* START *
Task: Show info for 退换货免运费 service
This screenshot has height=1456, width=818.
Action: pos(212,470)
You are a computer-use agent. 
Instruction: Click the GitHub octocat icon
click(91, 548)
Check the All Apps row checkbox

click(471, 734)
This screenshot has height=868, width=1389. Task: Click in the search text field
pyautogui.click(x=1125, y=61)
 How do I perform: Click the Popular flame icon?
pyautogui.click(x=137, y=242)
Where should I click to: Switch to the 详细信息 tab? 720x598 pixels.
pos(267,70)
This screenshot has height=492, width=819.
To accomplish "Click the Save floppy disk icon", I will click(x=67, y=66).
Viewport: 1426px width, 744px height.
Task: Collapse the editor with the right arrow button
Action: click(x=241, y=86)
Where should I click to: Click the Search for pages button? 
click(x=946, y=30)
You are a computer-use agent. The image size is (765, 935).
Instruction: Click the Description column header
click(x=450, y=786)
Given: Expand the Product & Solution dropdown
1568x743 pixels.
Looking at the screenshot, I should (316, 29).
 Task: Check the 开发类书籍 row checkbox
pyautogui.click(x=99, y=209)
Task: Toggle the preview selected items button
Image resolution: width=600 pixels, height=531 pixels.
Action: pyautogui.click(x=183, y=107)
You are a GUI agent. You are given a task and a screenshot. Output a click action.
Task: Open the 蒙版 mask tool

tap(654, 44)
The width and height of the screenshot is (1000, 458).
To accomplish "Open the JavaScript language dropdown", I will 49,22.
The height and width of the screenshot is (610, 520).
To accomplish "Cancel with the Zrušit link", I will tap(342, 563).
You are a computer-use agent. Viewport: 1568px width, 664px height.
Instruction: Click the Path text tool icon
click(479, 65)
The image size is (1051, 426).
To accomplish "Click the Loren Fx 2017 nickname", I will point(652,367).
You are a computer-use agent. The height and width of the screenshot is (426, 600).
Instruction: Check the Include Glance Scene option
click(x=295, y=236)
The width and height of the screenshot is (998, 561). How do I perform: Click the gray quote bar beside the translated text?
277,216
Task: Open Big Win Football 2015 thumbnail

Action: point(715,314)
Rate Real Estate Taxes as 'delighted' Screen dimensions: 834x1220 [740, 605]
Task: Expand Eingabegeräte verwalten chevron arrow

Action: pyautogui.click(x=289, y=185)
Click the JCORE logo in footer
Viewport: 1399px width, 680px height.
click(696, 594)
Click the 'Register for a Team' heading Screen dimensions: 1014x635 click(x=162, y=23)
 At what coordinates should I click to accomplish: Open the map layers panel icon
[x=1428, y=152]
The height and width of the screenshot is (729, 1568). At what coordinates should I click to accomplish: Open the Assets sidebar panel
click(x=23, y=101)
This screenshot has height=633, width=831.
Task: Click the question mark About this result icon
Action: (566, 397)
* END *
### PROBLEM DETAILS:
Count how many lines of the material contain the string "dropdown", treating uppercase and lowercase as different. Reply with the number only.

### RESULT FOR THIS TASK:
2